Coffee-shops are café-like places where the sale of cannabis is tolerated as long as there is no advertising, no hard drugs, no nuisance to other people, no access for minors and as long as no more than 5 g of cannabis is purchased [27]. Although their number is gradually decreasing, coffee shops are still a widespread phenomenon in the Netherlands and it is estimated that in municipalities with officially tolerated coffee-shops, around 70% of cannabis consumed is purchased from these outlets. The coffee-shop system appears to be successful in separating the hard and soft drug markets; where there is a lower density of coffee-shops, there are more illicit dealers [27]. Survey data show that both last year and last month prevalence rates in the Netherlands have remained stable in recent years and are well below the European average.
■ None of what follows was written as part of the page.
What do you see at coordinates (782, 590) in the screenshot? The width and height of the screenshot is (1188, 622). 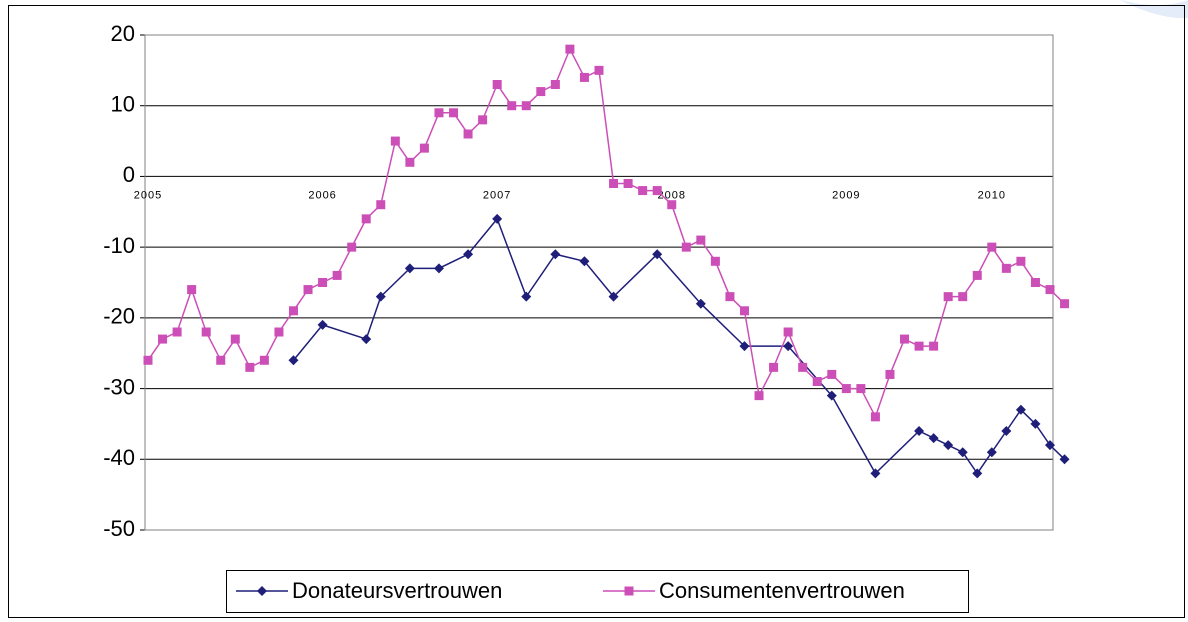 I see `legend-label: Consumentenvertrouwen` at bounding box center [782, 590].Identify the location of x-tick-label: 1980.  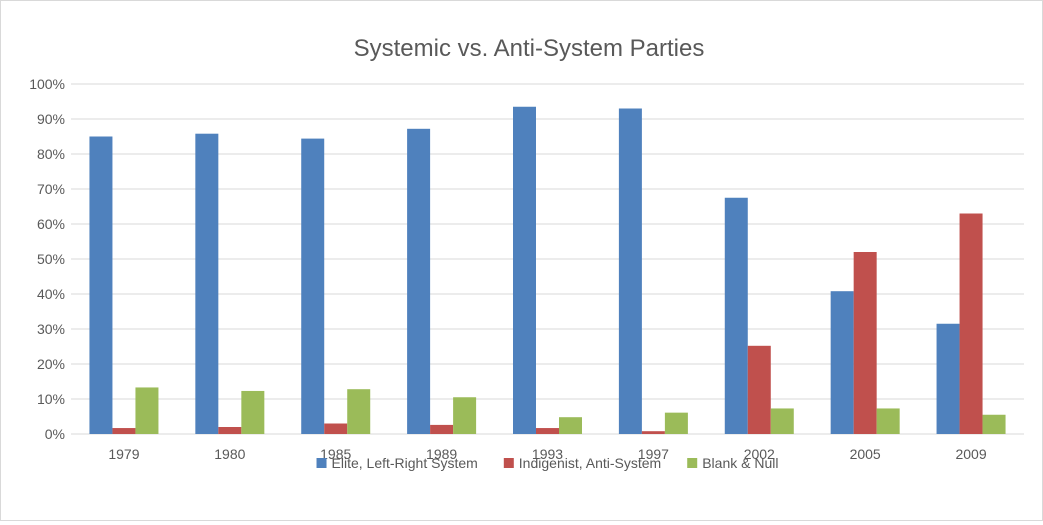
(230, 454).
The production and sale of cannabis in wholesale quantities remains illegal in the Netherlands, which makes it difficult for coffee-shops to exert control over the quality of the product they sell. Cannabis samples from Dutch coffee-shops have at times been found to be contaminated with mould, bacteria, pesticides, heavy metals or additives. Moreover, coffee-shops can encourage cannabis tourism, an issue which is increasingly attracting the attention of policy-makers [27].
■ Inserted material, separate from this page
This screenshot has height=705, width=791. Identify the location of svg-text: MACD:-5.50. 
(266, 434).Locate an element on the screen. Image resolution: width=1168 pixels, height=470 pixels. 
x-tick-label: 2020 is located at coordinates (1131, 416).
Dispensaries emerged in Canada prior to the legalisation of medical cannabis, emulating the local dispensaries that were established following the 1996 medical cannabis ballot in California. Their purpose was to provide high-quality cannabis to patients with a medical condition for which cannabis had been recommended by a licenced health care provider. For older adults, in particular, dispensaries represented an accessible and non-stigmatising source of medical cannabis. The dispensaries formed an association and adopted a form of self-regulation, like CSCs in Europe.

The study by Lau et al. [25] provides insights into the potential role of dispensaries in terms of harm reduction. They interviewed almost 100 older adults living in San Francisco who were born between 1946 and 1964 and had used cannabis a minimum of 24 times over the past six months. Those who had access to medical cannabis dispensaries were found to be more knowledgeable about alternative delivery systems and the use of edibles. The people Lau et al. interviewed were engaged in sensible, continuing, controlled use which was perceived as relatively unproblematic by the individuals concerned.
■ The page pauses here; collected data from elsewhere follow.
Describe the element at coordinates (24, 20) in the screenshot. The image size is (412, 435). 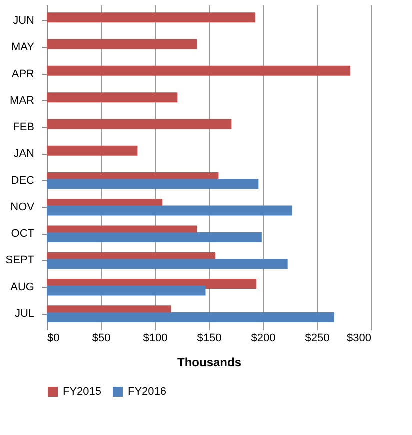
I see `y-tick-label: JUN` at that location.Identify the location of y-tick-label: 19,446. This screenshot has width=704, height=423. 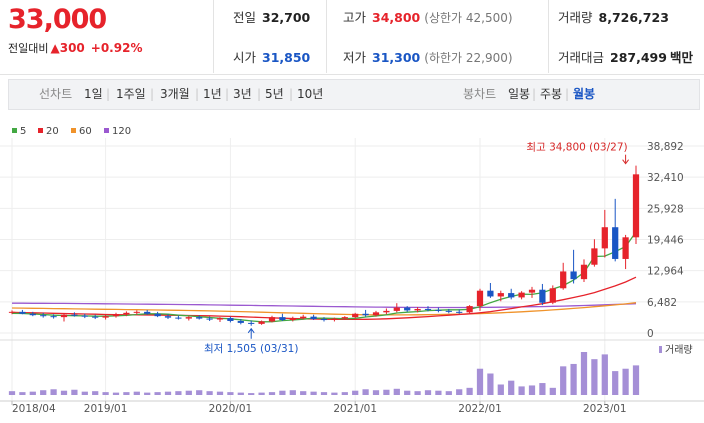
(666, 241). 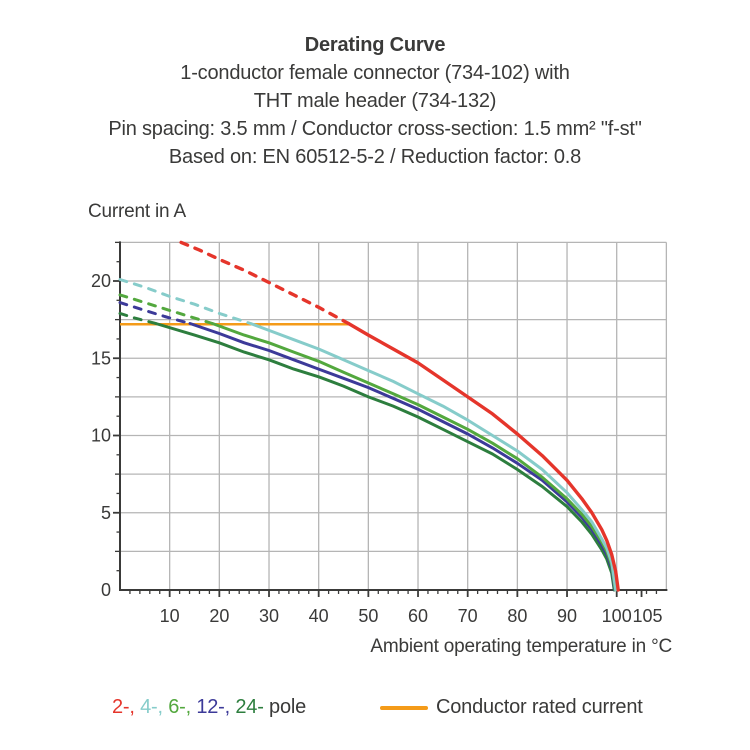 I want to click on y-tick-label: 20, so click(x=101, y=281).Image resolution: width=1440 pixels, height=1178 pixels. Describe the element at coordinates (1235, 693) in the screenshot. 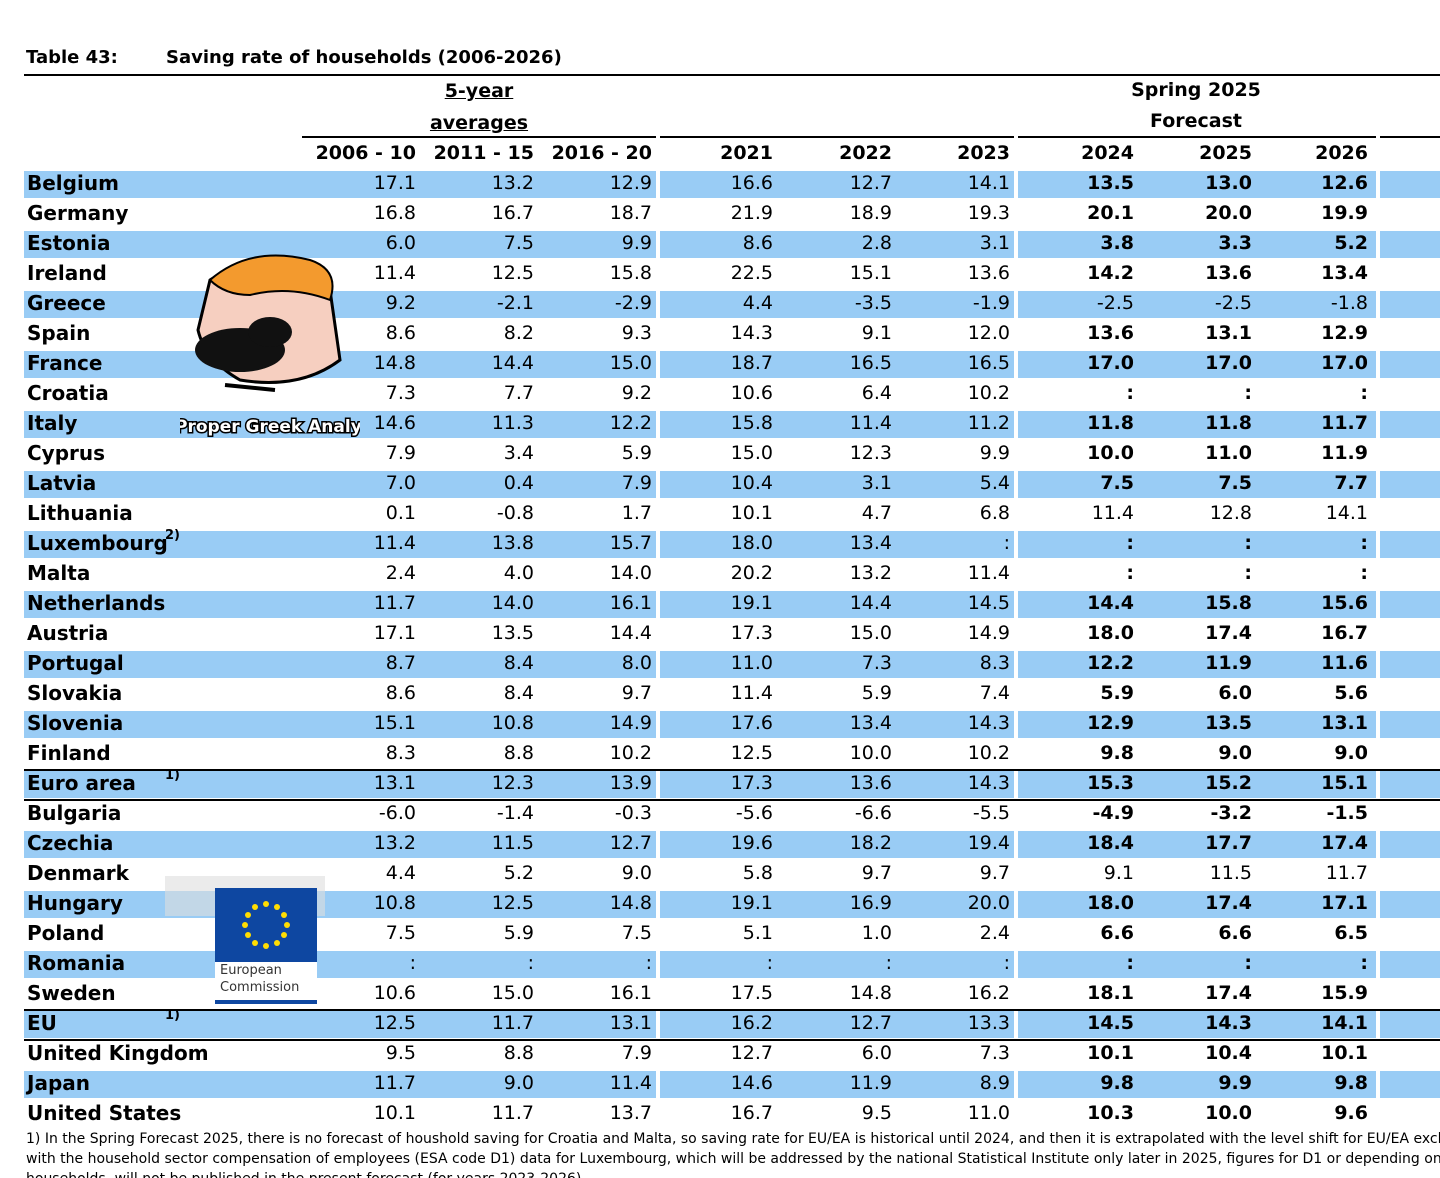

I see `cell: 6.0` at that location.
People working in cannabis dispensaries often provide information to consumers and have been identified as an important resource in delivering harm reduction initiatives and advice [17]. There are roughly 4,000 budtenders in Washington State alone, and Carlini et al. [17] studied their orientations and practices using focus groups. Both medical and non-medical customers purchase cannabis in the same stores, and budtenders with certified medical consultant training can serve both kinds of customer. When asked about how they help people, budtenders talked about helping clients to avoid the risk of acute cannabis intoxication and to understand the need for safe cannabis storage.